TASK GOAL:
Render every line of the records below as a JSON list of strings, one string per line, skipping blank lines. Leave the pictures out of your answer.

Data on elements and where text sits:
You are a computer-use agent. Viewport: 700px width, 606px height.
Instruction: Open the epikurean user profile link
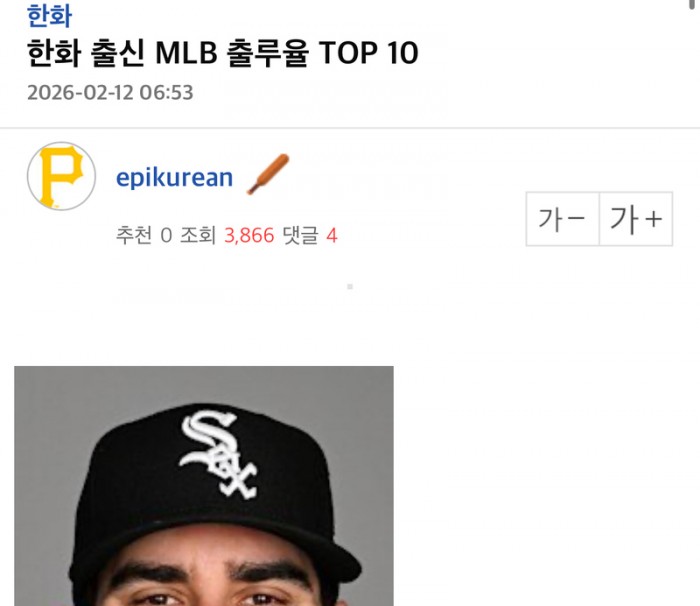pyautogui.click(x=175, y=178)
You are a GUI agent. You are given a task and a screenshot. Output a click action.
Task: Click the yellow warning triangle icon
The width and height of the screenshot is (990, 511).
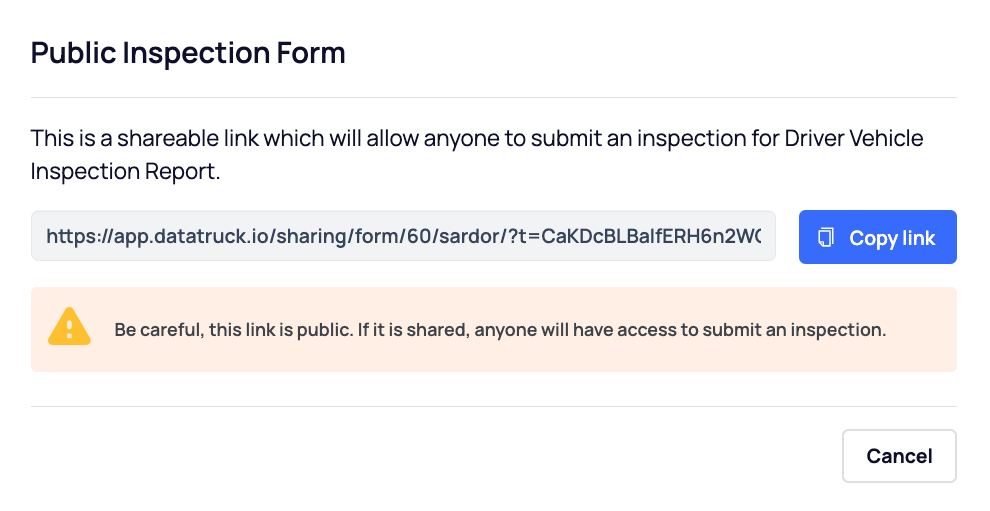pyautogui.click(x=69, y=327)
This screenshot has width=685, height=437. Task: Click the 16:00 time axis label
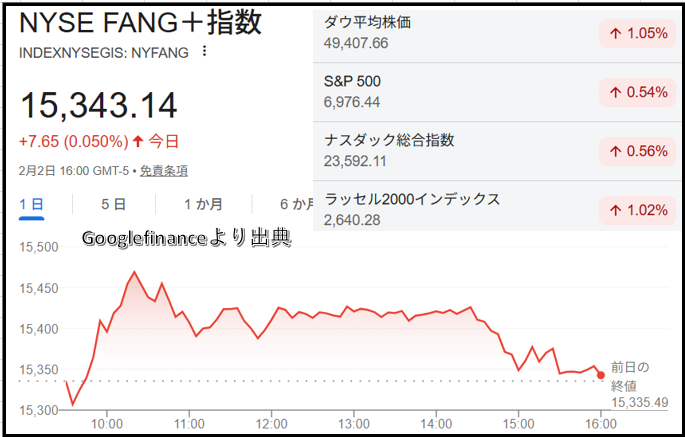click(x=600, y=424)
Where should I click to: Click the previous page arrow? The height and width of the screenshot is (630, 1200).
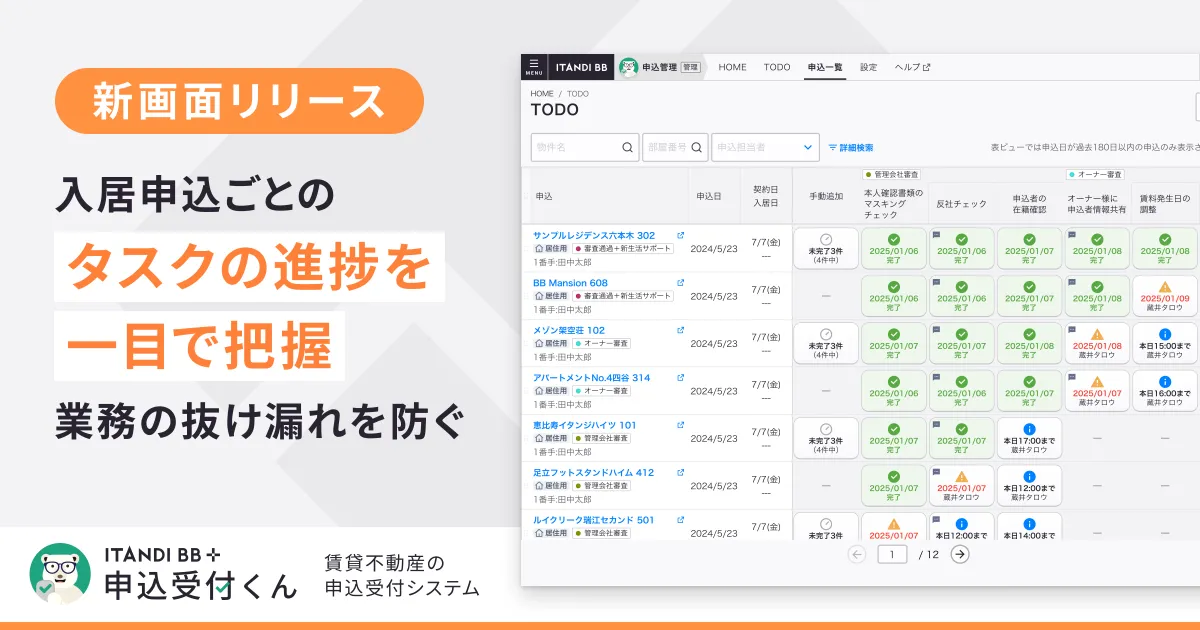click(856, 554)
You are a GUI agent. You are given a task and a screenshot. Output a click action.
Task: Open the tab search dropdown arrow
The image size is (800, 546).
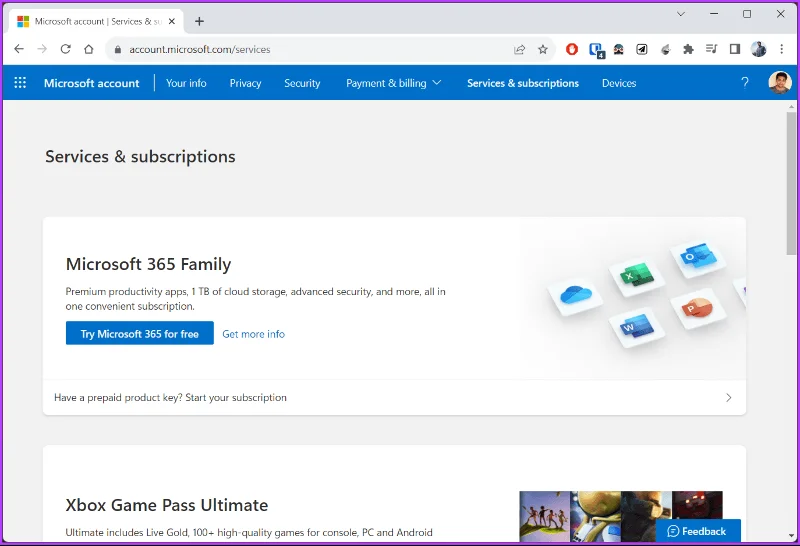point(681,14)
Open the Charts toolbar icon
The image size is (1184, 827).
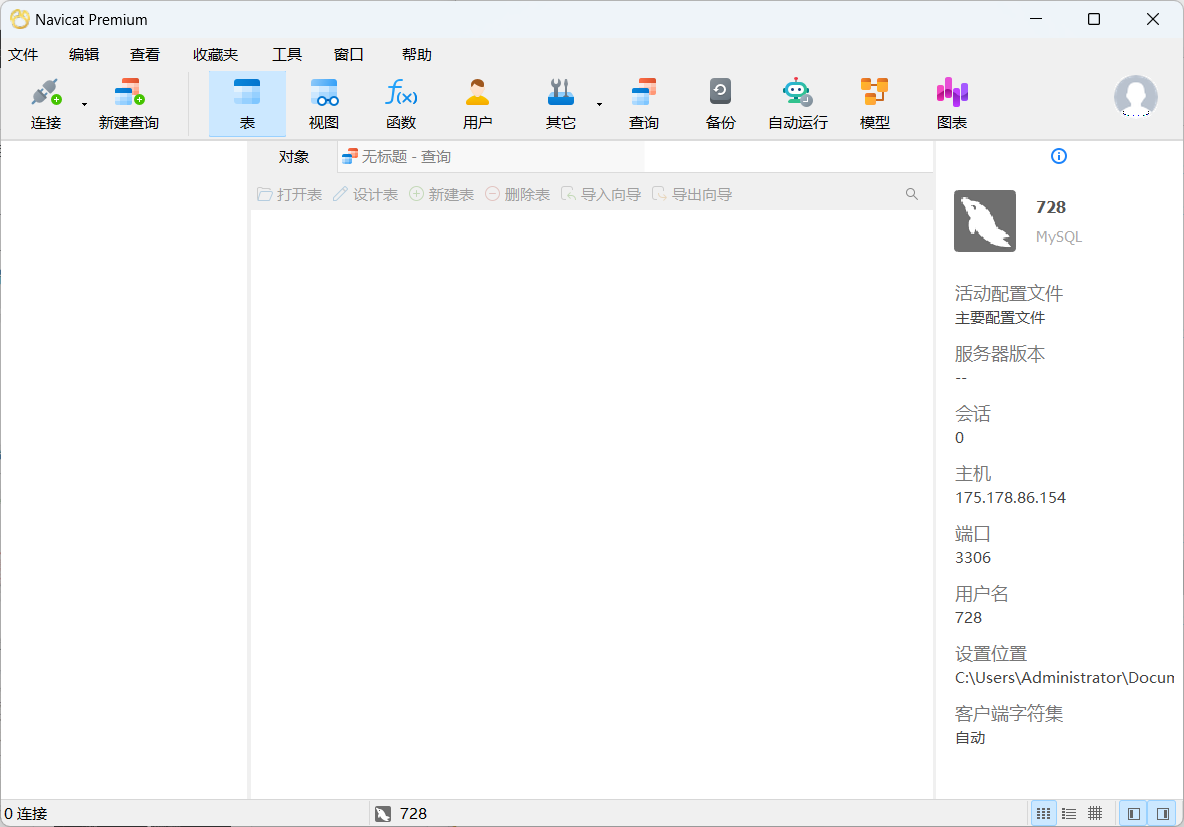click(951, 104)
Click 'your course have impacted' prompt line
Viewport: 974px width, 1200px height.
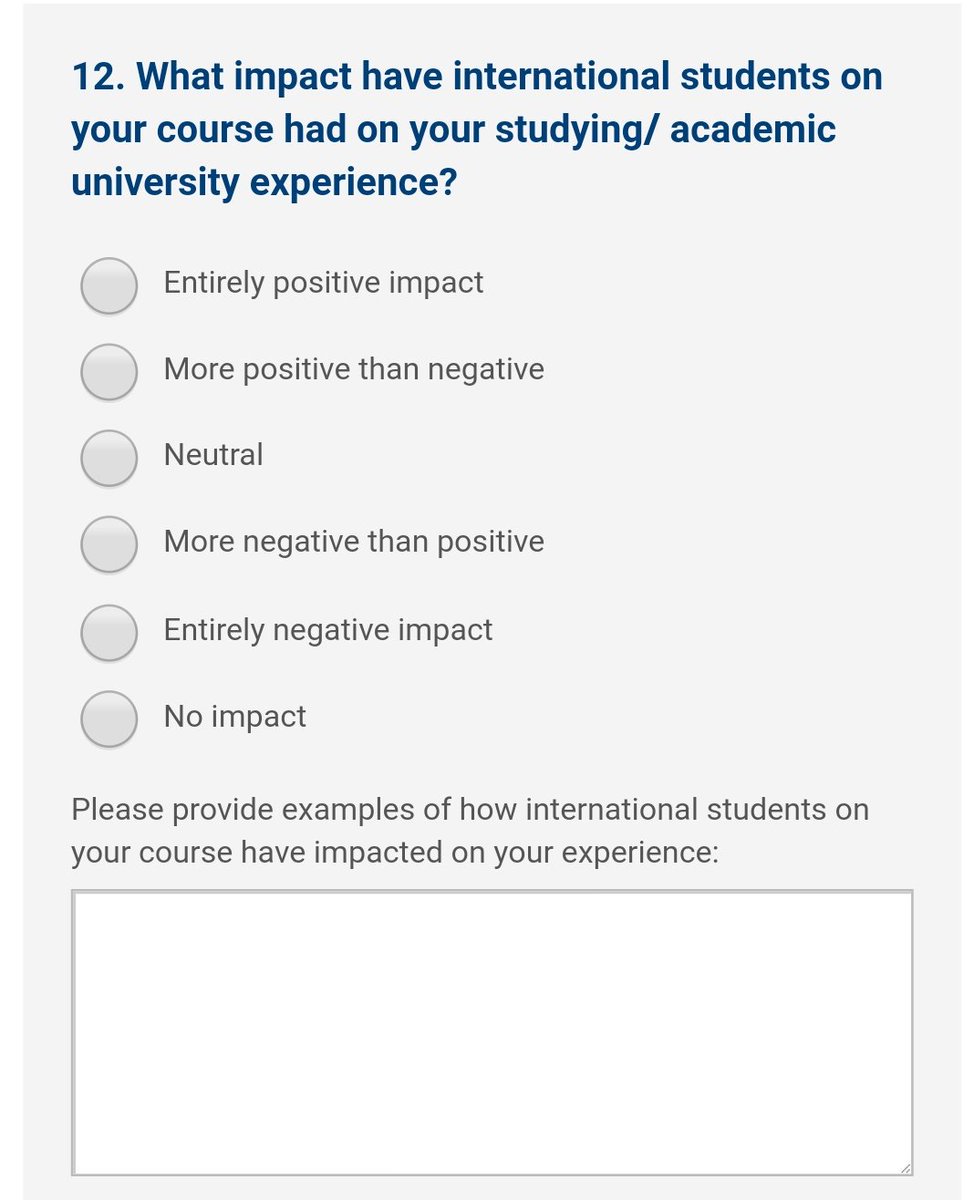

THE ANSWER:
[
  "You are a computer-use agent. Viewport: 700px width, 606px height.",
  "Instruction: Open the epikurean user profile link",
  "pyautogui.click(x=175, y=178)",
  "You are a GUI agent. You are given a task and a screenshot. Output a click action.",
  "Task: Click the yellow warning triangle icon",
  "The width and height of the screenshot is (990, 511).",
  "pyautogui.click(x=69, y=327)",
  "This screenshot has width=685, height=437. Task: Click the 16:00 time axis label",
  "click(x=600, y=424)",
  "Where should I click to: Click the previous page arrow? The height and width of the screenshot is (630, 1200).",
  "click(856, 554)",
  "You are a GUI agent. You are given a task and a screenshot. Output a click action.",
  "Task: Open the tab search dropdown arrow",
  "The image size is (800, 546).",
  "point(681,14)",
  "Open the Charts toolbar icon",
  "The image size is (1184, 827).",
  "click(951, 104)",
  "Click 'your course have impacted' prompt line",
  "Viewport: 974px width, 1200px height."
]